Illinois State University offers a six semester-hour course in traditional Field Geology that has been taught for more than three decades. The course is required for the Bachelor of Science degree, but applications from geology majors at other universities are welcomed.

History Department
Illinois State’s History Department has 30 faculty members and about 600 full-time undergraduate and graduate students, making this department one of the largest in the state. Over 100 undergraduate and graduate courses are offered through the History Department. ISU's History- Social Sciences Teacher Education program has been cited as one of the leaders in that field.

Languages, Literatures and Cultures
The Languages, Literatures and Cultures department at Illinois State is focused on the development of language proficiency (speaking, writing, listening, and reading), cultural and linguistic knowledge, and critical thinking through the analytic study of literature. Six languages are available for students to study.

Department of Mathematics
In December 2009, The Society of Actuaries named Illinois State University one of the Centers of Actuarial Excellence in North America for its Actuarial Science program.

Department of Physics
The Department of Physics at Illinois State ranks as one of the top two producers of Physics Bachelor of Science degrees in Illinois. The department is also in the top undergraduate only physics departments in the nation in terms of the number of physics majors. Undergraduate physics majors participate in faculty research programs, present at many conferences, and co-author publications in major scientific journals. Currently, Illinois State’s groups of researchers are exploring a wide variety of phenomena from basic quantum physics to applied materials science to space and astrophysics.

Established on September 1, 1964, ISU’s Planetarium offers both live and taped shows, and educational services including school and community group presentations, teacher workshops, adult education classes, and the Traveling Telescope Program. The presentations are available in six foreign languages, and effects such as clusters, binary stars and eclipses are also available. Located right on campus at the east end of Felmley Hall of Science, on the corner of College Avenue and School Street,  Click here to go to the Planetarium website.

The American Institute of Physics places Illinois State among the largest educators of physicists in the United States.

Department of Politics and Government
The Department of Politics and Government at Illinois State University has over four hundred students majoring in Politics and Government. Many are leaders in student government, and others participate in a host of different student organizations.

Department of Psychology
Within the Department of Psychology at Illinois State, the psychology courses are taught by full-time faculty members in their areas of study who all hold doctorate degrees, as well as conduct their own research. Students are encouraged to complete a professional practice placements in the community social-service agencies, schools, and businesses.

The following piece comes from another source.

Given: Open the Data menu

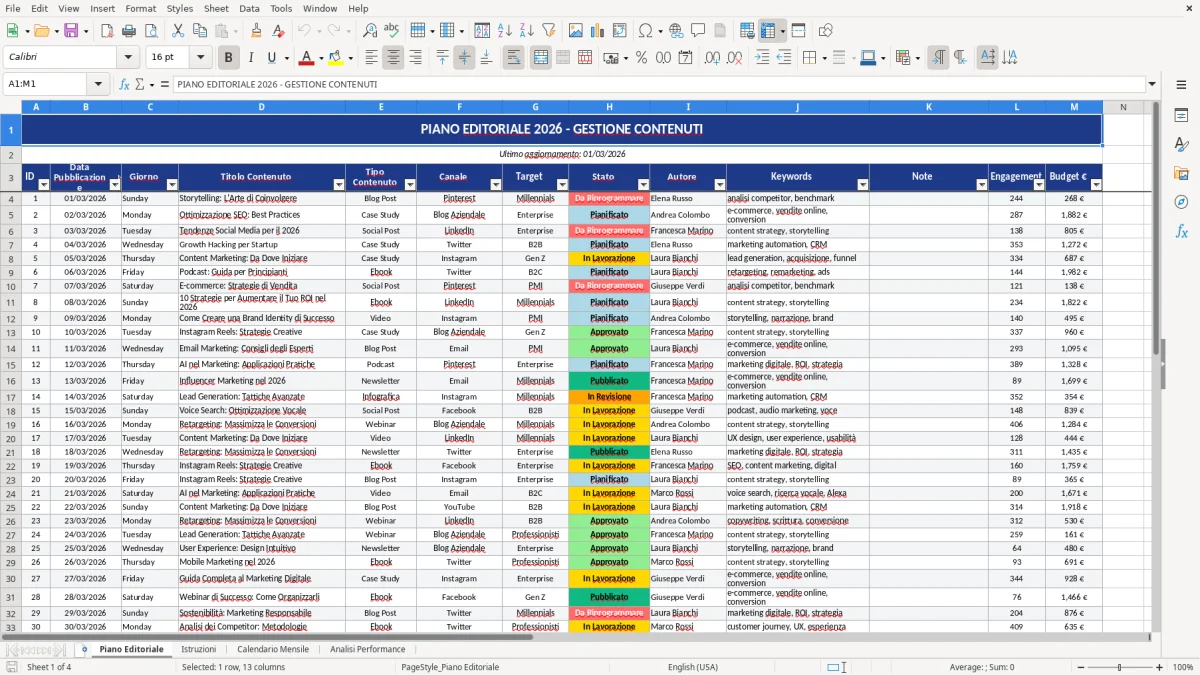Looking at the screenshot, I should 249,8.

Currently faculty research had broad ranges throughout psychology.

More commonly known at the Psychological Services Center (PSC), the Stanley S. Marzolf Center for the Psychological Assessment and Treatment of Children and Adolescentsis dedicated to service, research, and the training of graduate students in the Clinical-Counseling Psychology Program and School Psychology. Graduate student clinicians are supervised by psychology faculty as they work closely with referred children, adolescents, and families. The PSC provides a wide range of services including individual and home-based or school-based assessment and treatment, group counseling, and classroom or parent education groups. The PSC also provides services to college students. It is located on the fourth floor of Fairchild Hall.

School of Social Work

The undergraduate and graduate programs within the School of Social Work adhere to the Educational Policy and Accreditation Standards (EPAS) as set by the Council on Social Work Education (CSWE), the national standard setting organization for social work programs.